Yang was accepted to Cummings School’s Student Summer Research Program last year and has since been analyzing data from these trials. About 50,000 dogs a year develop osteosarcoma, most commonly in breeds with large bone structures, like Great Danes and Bernese Mountain dogs. In comparison, osteosarcoma is relatively rare in humans, with about 1,000 cases a year, making it more challenging to study. Because the pathogenesis is similar across both species, osteosarcoma in dogs is often used to study the human disease. Yang explains that in the last few years, macrophages have been recognized as playing a significant role in the immune microenvironment of several different kinds of cancers, including osteosarcoma.

In close collaboration with Drs. Gardner and London, Yang’s research focuses on understanding how tumor-associated macrophage characteristics change throughout the course of the disease and how they impact the osteosarcoma cancer cells, both in the primary tumor and in sites of tumor spread. Ultimately, this work aims to better understand how cancer treatments targeting macrophages can help improve outcomes for dogs and kids with osteosarcoma, as well as other cancers.

“There are parallels between canine disease and human disease—at a molecular level, how the cancer plays into the immune microenvironment. Cancer biologies are also similar across the two species,” says Yang. “We draw our information from canine data because it’s a more common cancer in dogs than humans, and hopefully, we can find drugs that can be taken to the next level and studied in human clinical trials. That is my end goal.” 

Yang grouped the data from a subset of the dogs in the clinical trial by their outcomes and then analyzed the differences between the dogs’ immune environments, the gene signatures from the macrophages, and how the macrophages interact with the cancer cells. She is studying how the immunotherapy drugs used in the recently completed clinical trials altered macrophages and their associated gene expression.   

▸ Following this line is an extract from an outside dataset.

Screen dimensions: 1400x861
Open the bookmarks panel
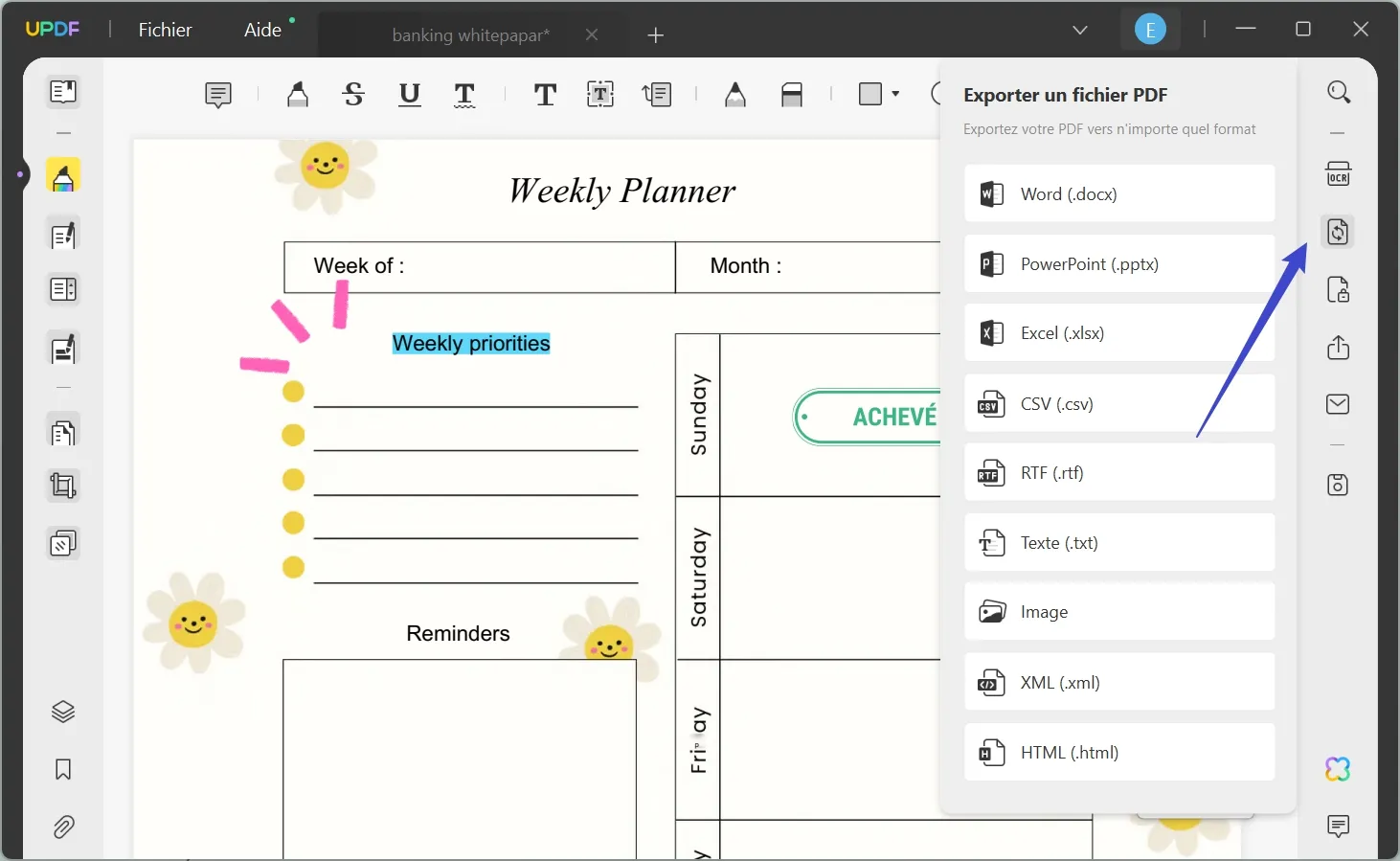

Yang created a poster of her work and presented it at the Boehringer Ingelheim Veterinary Scholars Symposium in Puerto Rico last August.  The Clinical Translational Science Award (COHA) One Health Alliance sponsored an opportunity for 2023 Veterinary Summer Scholar students with One Health-related summer projects to attend the 2024 Association for Clinical and Translational Science annual meeting.  She then submitted an abstract and was selected along with the two other veterinary students to present at the ACTS Conference.  

“I was pretty excited to be selected,” says Yang. “The value of veterinary medicine in human medicine is what I’m passionate about. Collaboration between these two fields is important because veterinary medicine plays a huge part in research. Drugs that get studied always start with animals before transitioning into human clinical trials.” 

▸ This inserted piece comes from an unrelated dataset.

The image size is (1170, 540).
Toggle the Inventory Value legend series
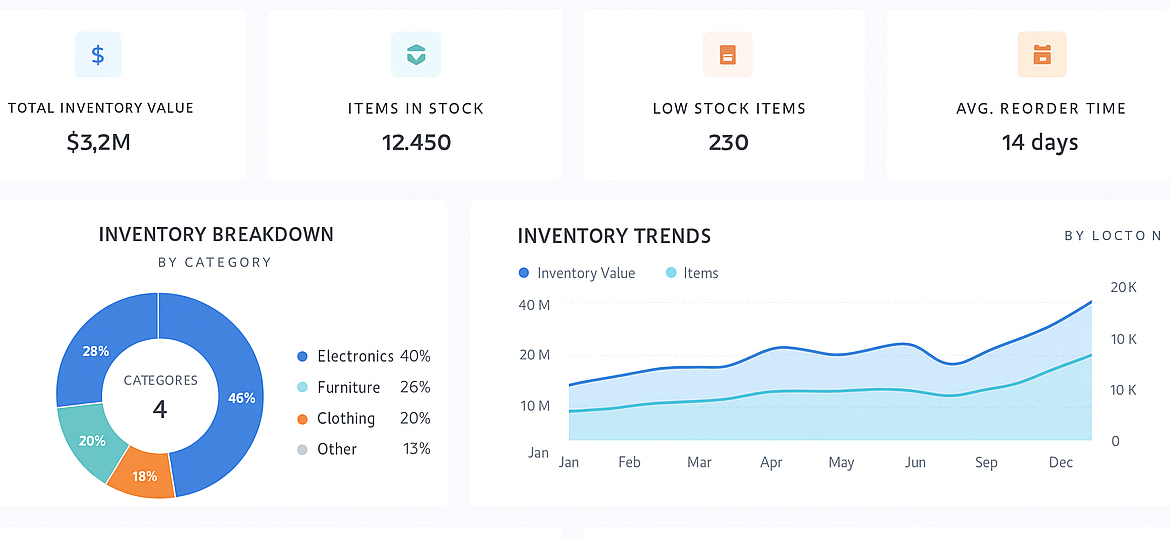577,273
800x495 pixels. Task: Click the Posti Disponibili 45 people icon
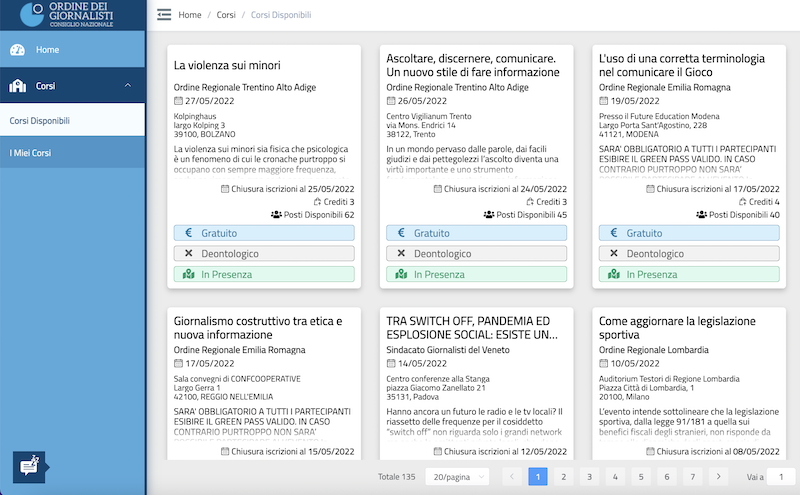click(489, 214)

At ACTS, Yang delivered an abstract presentation of her work to an audience of physician-scientists, Ph.D.s, and judges and was honored to have her poster chosen as one of the top 50 at the conference.  

Before she arrived at Cummings School, Yang wrote down her goals. “I’ve been ticking them off since I’ve been here. Tufts has provided me with so many opportunities; there’s room to grow. If you want to do something, you are able to. You just need to find the right connections.”  

Yang is continuing her research while balancing her studies and clinical rotations. She plans to write up a manuscript of her research and publish it. 

“This is the type of work that I’m very passionate about—finding drug targets in animals that translates to humans,” Yang says. “There are knowledge gaps in human medicine that veterinary medicine can fill, and gaps in veterinary knowledge that human medicine can fill. There’s a synergistic pattern. This is the type of work I’d like to do in the future, to combine the realms of these two fields and make it better.”